Despite the fact that seven of the eight people who lost their lives were Asian, the shooter told police that the attacks were not racially motivated. He stated he “frequently visited those places [parlors] in the past” and claimed to have a “sexual addiction” problem. He also said he was striking back at sources of “temptation.”
A former roommate told Reuters the shooter spent months in a halfway house for sexual addictions and felt deep remorse and shame for his repeated sin.
It was also reported that the shooter had been re-baptized three years ago at a Baptist church he and his family have been a part of for many years.
In light of those confessions, in short order columnist David French wrote, “The shooter’s stated beliefs and deadly actions represented a hyper-violent and extreme manifestation of a toxic theology that long corrupted a slice of Evangelical Christianity.”
Several commentators began referring to the shooter’s actions as a display of “white Christian terrorism.”
Let’s be clear, The New Testament has some distinct instructions on dealing with temptation. One of those states, “No temptation has overtaken you except what is common to mankind. And God is faithful; he will not let you be tempted beyond what you can bear. But when you are tempted he will also provide a way out so that you can endure it (1 Corinthians 10:13).”
Nowhere in Scripture are followers of Jesus taught to bring harm to those they perceive as being sources of temptation. Temptation is always quite personal. It’s between you and God.
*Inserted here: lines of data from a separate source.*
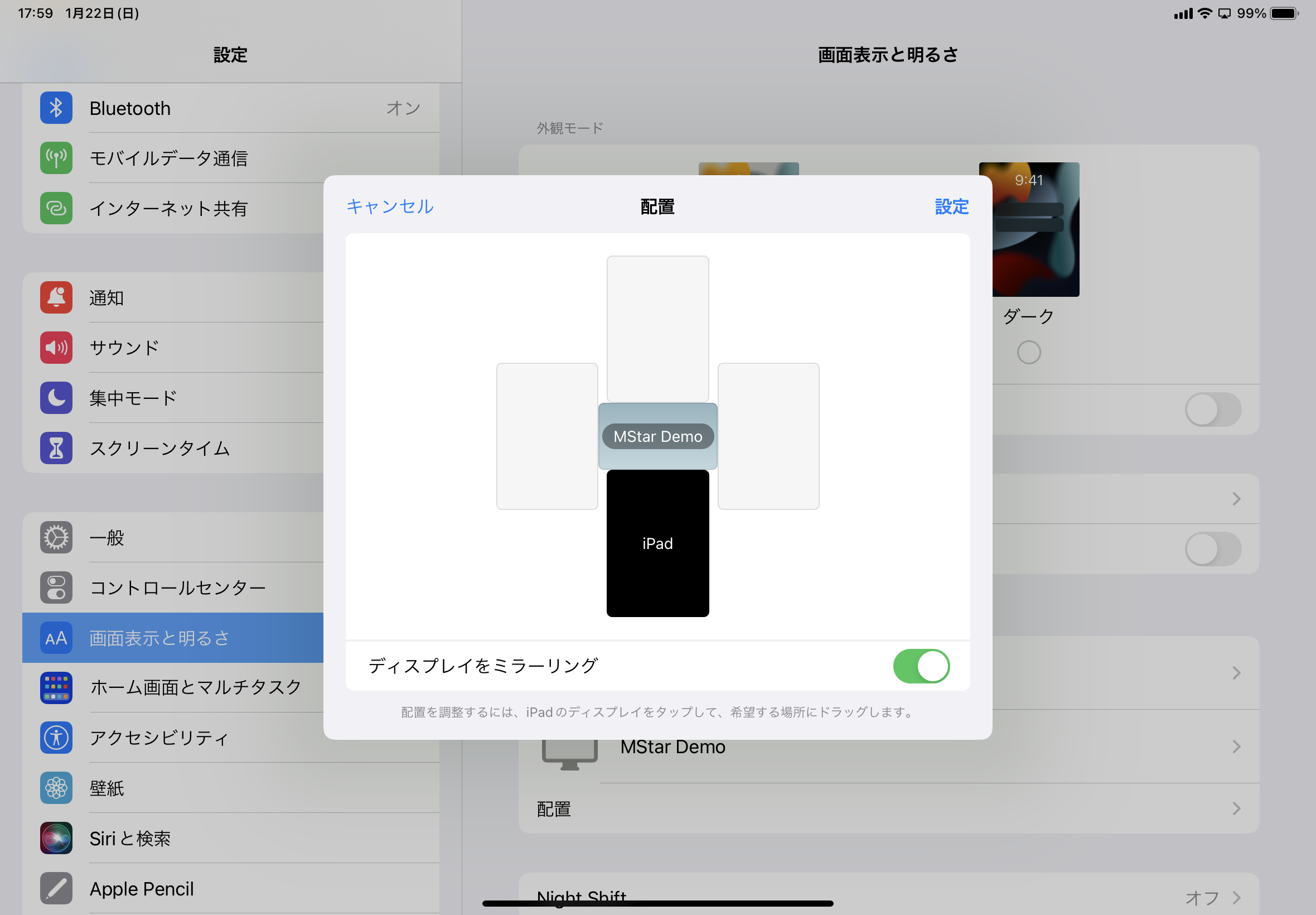Tap the screen time hourglass icon

tap(56, 448)
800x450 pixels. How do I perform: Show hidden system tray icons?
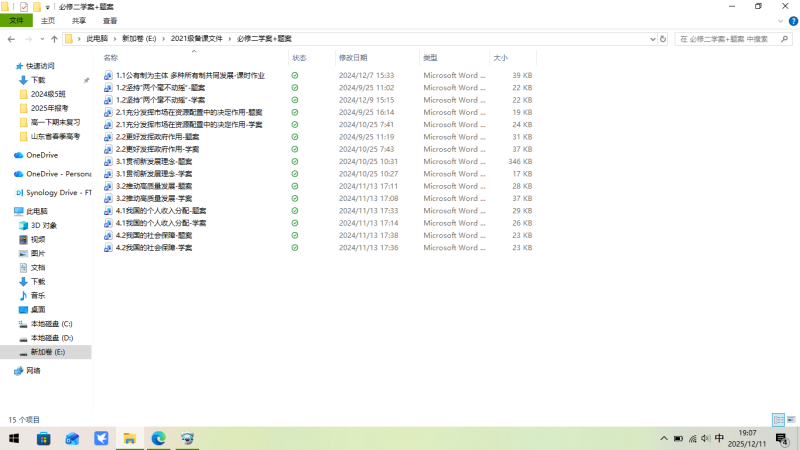click(x=663, y=438)
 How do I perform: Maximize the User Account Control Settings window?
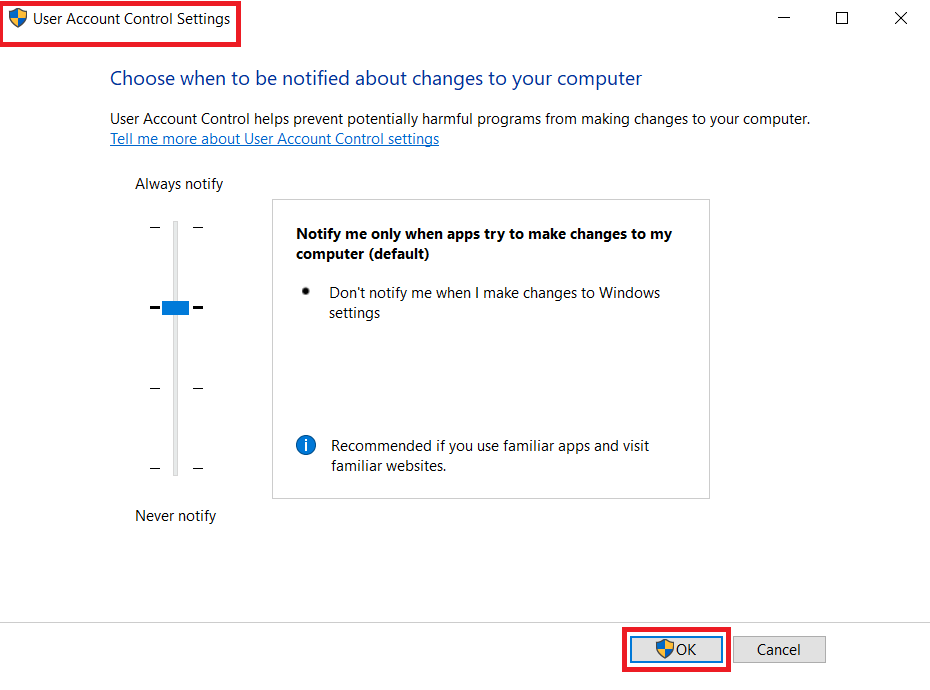pyautogui.click(x=842, y=18)
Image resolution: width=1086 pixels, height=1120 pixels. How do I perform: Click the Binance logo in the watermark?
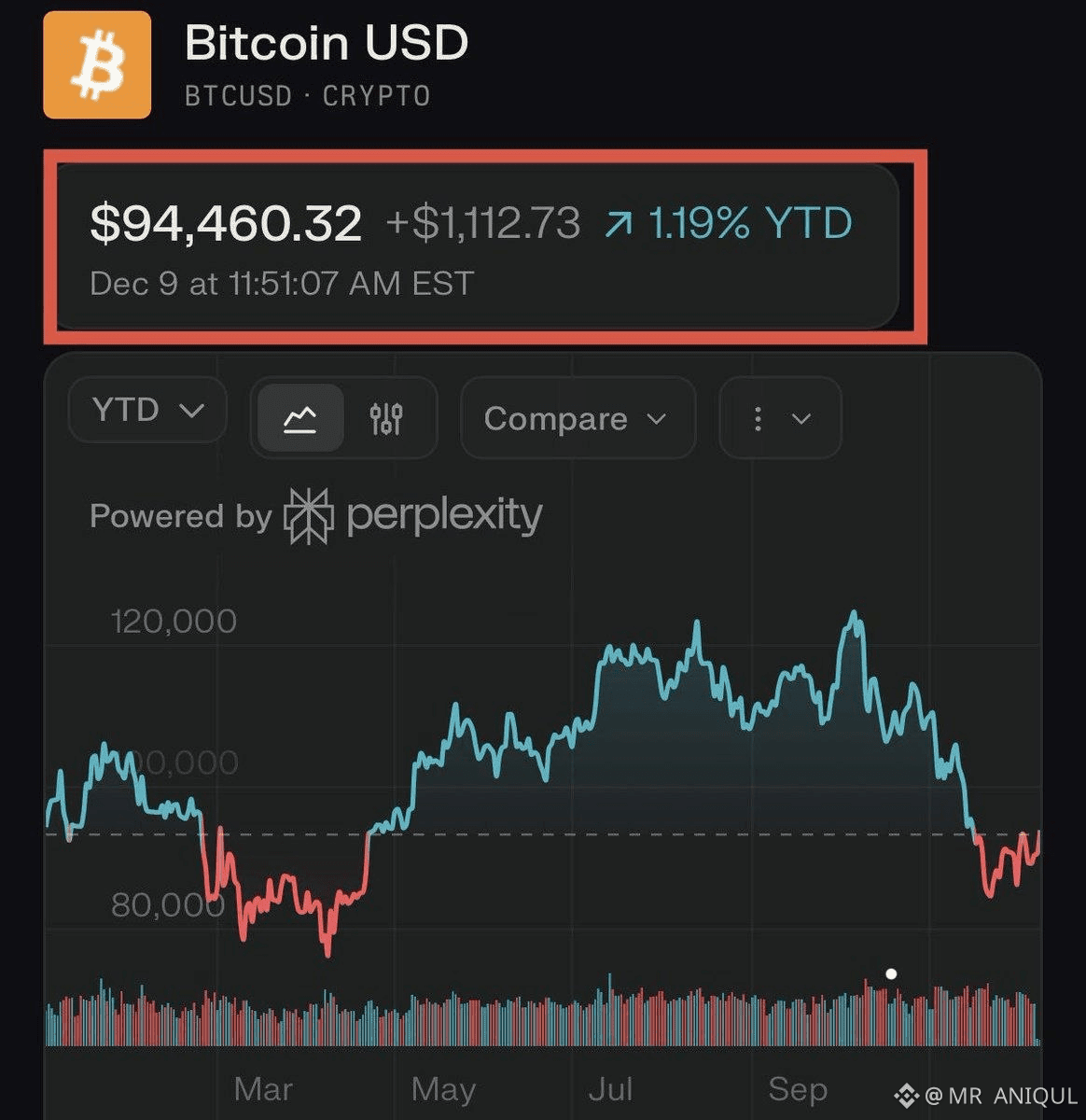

The smears of Christianity we’re seeing are uncalled for – and seem to be growing. Some on the left are describing those who believe in biblical morality to be part of a judgmental “Purity Culture,” which they contend is dangerous to society at large.
The “Purity Culture” is also being blamed for opposition to abortion, standing in the way of the demands from the LGBTQ movement and opposing passage of the pending Equality Act in Congress.
And, that same so-called “Purity Culture” is being blamed for the tragic massage parlor deaths.
Given that we’ve just celebrated Easter, I’m reminded of Jesus in the Garden of Gethsemane. As he was about to be arrested by Roman troops, one of his disciples, Peter, brashly pulled out a sword to defend Jesus. In the process he sliced off a man’s ear.
The Bible says Jesus commanded Peter, “Put your sword away! Shall I not drink the cup the Father has given me?”
Jesus then turned and compassionately healed the man’s ear.
As Christians, we’re not called to violence, but to witness people healed – inside and outside – via the almighty power of God.
Yes, Jesus was resurrected from the dead to bring healing to all – even those who oppose his will. And yes, there are distinct moral standards in the Bible, some of them quite challenging to uphold. Yet through the power of God’s Holy Spirit, we are able “to do all things through Him who gives us strength” (Philippians 4:13).
Let us pray for those terribly impacted by tragedy in Atlanta. May all come to personally witness the power of God’s healing power.
As for purity, consider these lovely words from the Apostle Paul, a man who, prior to becoming a follower of Jesus, was an effective persecutor of Christians:
“Finally, brothers and sisters, whatever is true, whatever is noble, whatever is right, whatever is pure, whatever is lovely, whatever is admirable – if anything is excellent or praiseworthy – think about such things” (Philippians 4:8).